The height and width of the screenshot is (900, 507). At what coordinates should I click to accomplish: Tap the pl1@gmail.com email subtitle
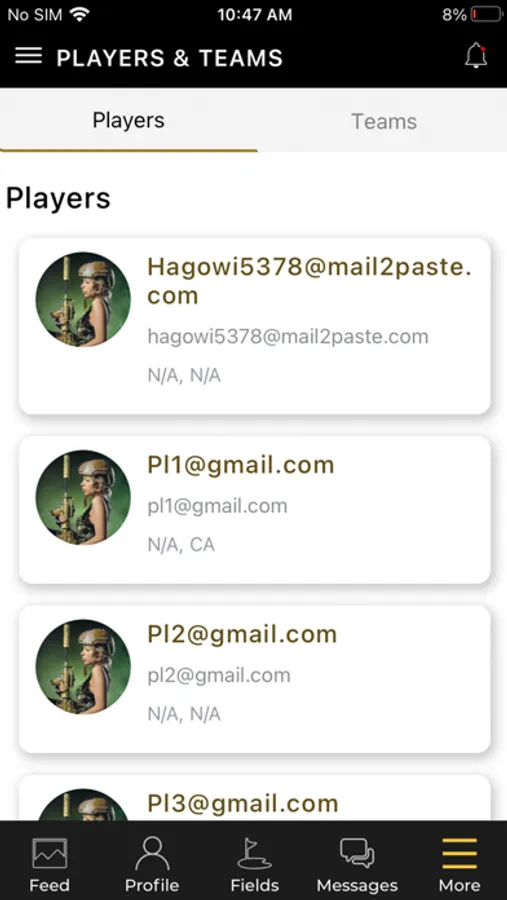tap(218, 506)
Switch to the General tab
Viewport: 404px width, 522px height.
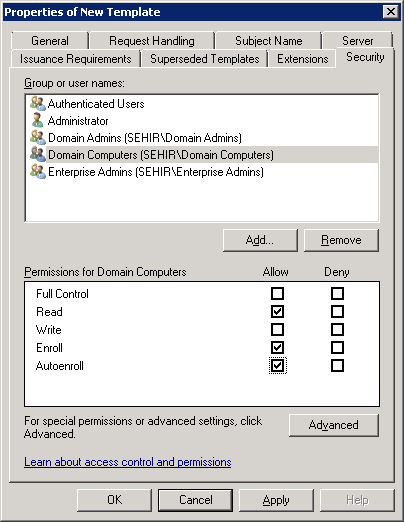tap(50, 41)
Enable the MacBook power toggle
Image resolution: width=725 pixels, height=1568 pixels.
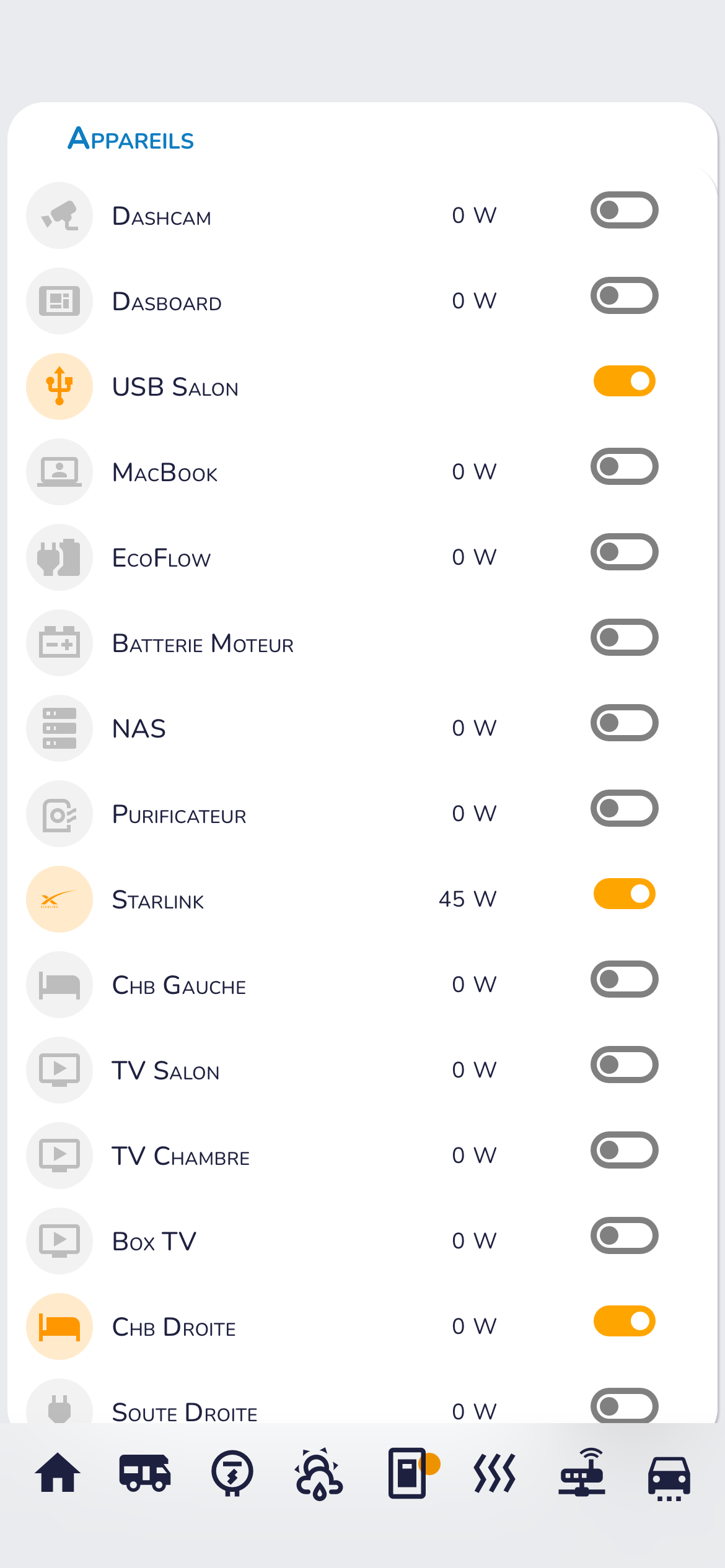click(624, 466)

▬▬▬▬▬▬

_AIM OF THE TASK_:
Rename every "email" in the material above to "e-mail" and reproduce the lines with no other change. Omit the pictures from your answer.

_TASK ANSWER_:
The height and width of the screenshot is (900, 507). At what coordinates should I click to accomplish: Tap the pl1@gmail.com e-mail subtitle
tap(218, 506)
Switch to the General tab
Viewport: 404px width, 522px height.
tap(50, 41)
Enable the MacBook power toggle
Image resolution: width=725 pixels, height=1568 pixels.
click(624, 466)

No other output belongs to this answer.